Inspectors have found the same strain in samples of raw turkey products taken from 22 slaughterhouses and seven processing facilities. Which ones? We don’t know, and the USDA is not saying.
A number of consumer advocacy groups, including Consumer Reports, say this secrecy endangers public health. In a letter to Agriculture Secretary Sonny Perdue last week, the Safe Food Coalition urged the USDA to publish an urgent public health alert naming the turkey slaughterhouses and processing establishments linked to the outbreak. It seems a reasonable request, considering the scope of the outbreak, but USDA officials responded by attacking consumer groups as “special interests” making irresponsible suggestions. It’s disappointing that food safety officials view the public as a special interest best kept in the dark until a package of salmonellatainted turkey infects some unsuspecting diner.
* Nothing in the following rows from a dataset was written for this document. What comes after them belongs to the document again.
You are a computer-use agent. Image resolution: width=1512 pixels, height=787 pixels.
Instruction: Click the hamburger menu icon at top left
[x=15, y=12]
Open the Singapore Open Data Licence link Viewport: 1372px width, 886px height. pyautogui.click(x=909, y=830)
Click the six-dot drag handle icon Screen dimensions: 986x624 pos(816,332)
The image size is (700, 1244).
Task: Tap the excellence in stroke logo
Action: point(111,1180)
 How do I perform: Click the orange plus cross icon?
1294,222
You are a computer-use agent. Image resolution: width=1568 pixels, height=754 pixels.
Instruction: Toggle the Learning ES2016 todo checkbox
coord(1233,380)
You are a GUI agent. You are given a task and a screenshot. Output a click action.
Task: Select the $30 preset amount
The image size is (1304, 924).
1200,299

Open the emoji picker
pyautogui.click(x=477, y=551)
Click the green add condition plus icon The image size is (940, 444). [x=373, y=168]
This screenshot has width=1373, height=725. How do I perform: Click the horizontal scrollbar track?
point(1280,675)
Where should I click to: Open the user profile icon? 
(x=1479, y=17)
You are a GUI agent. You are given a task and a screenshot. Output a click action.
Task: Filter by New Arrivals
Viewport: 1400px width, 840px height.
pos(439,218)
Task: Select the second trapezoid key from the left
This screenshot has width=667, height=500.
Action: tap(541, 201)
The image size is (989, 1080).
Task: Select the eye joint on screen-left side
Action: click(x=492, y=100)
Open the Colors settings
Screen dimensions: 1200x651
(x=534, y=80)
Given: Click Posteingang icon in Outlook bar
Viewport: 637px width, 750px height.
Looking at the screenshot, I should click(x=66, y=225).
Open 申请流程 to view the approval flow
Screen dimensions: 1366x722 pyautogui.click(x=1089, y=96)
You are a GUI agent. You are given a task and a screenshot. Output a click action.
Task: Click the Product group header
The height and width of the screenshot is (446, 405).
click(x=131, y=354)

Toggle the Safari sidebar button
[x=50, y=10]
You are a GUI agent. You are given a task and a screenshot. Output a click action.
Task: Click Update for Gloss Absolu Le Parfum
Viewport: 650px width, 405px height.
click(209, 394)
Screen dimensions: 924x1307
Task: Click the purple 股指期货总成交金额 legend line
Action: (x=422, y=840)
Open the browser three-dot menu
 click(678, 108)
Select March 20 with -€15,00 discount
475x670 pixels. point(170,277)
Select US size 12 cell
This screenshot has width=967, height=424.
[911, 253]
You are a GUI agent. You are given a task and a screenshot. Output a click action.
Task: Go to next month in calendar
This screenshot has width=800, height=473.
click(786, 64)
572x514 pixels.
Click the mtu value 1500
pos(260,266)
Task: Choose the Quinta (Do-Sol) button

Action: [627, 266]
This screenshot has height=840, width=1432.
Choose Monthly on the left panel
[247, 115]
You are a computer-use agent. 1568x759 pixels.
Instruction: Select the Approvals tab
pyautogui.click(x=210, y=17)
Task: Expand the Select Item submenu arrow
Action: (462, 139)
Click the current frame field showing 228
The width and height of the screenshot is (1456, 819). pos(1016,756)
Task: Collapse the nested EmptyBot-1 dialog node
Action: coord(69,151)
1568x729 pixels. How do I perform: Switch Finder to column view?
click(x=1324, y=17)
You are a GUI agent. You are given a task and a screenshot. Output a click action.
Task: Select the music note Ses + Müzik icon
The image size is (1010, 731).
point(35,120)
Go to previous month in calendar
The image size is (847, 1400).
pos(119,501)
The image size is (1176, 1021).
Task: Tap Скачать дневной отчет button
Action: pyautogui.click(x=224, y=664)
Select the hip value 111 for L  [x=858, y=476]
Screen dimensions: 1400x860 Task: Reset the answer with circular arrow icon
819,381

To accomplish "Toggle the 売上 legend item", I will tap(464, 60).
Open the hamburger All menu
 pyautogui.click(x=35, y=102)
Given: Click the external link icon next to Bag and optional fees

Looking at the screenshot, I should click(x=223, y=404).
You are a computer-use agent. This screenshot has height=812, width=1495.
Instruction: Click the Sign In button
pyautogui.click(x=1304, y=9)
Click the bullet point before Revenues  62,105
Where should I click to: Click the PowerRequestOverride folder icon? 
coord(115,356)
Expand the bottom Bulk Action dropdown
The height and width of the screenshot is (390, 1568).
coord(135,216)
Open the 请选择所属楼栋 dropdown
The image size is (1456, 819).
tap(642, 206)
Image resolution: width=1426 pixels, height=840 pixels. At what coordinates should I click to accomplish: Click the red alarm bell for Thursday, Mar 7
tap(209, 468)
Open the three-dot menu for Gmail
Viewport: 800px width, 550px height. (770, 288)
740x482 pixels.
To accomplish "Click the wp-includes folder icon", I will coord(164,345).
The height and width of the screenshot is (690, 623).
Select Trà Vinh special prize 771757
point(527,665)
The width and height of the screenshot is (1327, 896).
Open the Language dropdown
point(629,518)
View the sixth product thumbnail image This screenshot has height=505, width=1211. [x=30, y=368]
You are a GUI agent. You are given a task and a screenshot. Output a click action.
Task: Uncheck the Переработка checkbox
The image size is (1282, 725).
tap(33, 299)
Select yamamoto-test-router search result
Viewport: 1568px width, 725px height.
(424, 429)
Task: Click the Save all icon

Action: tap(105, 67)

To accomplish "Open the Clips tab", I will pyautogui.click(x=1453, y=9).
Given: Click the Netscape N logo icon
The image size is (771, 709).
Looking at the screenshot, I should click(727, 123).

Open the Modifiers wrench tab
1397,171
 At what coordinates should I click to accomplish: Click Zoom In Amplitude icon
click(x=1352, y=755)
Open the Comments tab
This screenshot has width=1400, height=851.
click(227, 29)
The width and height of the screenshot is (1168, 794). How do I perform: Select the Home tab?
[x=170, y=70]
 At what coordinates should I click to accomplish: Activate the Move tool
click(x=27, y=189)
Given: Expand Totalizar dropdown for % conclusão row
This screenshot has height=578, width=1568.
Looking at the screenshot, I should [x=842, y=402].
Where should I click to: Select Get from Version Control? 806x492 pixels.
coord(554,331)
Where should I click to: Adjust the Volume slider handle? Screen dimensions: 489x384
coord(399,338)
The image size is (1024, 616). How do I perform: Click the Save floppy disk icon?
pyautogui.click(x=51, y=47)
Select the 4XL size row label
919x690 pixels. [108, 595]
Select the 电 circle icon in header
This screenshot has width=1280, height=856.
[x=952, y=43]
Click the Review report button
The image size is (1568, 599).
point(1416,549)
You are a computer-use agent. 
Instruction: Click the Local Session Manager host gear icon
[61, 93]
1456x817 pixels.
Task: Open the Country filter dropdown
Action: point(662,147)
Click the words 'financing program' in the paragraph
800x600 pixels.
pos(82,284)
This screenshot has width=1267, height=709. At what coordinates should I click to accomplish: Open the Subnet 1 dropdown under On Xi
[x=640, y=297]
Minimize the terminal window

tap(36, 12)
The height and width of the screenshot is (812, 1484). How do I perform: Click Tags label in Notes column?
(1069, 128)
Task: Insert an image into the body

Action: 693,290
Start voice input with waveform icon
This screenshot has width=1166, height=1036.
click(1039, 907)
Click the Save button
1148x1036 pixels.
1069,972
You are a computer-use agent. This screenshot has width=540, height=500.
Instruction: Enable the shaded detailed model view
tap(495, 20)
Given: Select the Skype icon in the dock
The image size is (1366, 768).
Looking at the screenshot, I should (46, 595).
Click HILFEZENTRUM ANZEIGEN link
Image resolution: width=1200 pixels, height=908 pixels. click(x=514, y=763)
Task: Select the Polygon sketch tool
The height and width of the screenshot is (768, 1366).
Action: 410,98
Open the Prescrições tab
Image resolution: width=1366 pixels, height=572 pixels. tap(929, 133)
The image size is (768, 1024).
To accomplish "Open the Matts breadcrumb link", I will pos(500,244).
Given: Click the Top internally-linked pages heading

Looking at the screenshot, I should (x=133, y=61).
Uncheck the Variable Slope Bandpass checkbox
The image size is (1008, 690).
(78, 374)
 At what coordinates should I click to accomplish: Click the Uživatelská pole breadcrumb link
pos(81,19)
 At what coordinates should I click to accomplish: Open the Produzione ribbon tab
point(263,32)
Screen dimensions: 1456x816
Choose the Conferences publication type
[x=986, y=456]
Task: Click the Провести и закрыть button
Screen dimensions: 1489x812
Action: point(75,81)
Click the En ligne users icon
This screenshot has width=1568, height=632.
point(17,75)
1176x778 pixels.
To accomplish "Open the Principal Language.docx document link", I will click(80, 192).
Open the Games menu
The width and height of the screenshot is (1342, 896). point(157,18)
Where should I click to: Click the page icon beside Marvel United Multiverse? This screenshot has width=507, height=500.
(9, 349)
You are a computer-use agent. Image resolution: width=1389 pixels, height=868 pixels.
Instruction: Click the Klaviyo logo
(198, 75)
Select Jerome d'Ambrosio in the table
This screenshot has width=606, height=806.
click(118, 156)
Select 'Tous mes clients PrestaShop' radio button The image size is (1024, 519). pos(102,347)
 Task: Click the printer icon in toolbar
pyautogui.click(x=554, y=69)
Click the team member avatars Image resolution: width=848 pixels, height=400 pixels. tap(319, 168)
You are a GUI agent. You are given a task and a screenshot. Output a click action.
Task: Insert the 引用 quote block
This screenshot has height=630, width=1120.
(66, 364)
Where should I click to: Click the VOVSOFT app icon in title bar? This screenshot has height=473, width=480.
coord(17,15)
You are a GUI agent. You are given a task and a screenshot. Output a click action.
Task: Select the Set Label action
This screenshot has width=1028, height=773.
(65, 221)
If the USDA doesn’t want to implicate a single turkey supplier, then perhaps it ought to consider the broader approach taken by other agencies faced with serious foodborne illness outbreaks. The U.S. Food and Drug Administration, for example, reacted quickly to an outbreak of E. coli in romaine lettuce in April and within two weeks warned consumers to avoid all romaine lettuce from the entire Yuma growing region. And on Tuesday, the Centers for Disease Control and Prevention identified a second, unrelated outbreak of E. coli and warned consumers to avoid any form of romaine from any source and any location until authorities figure out where the bacteria originated, thus implicating all lettuce suppliers.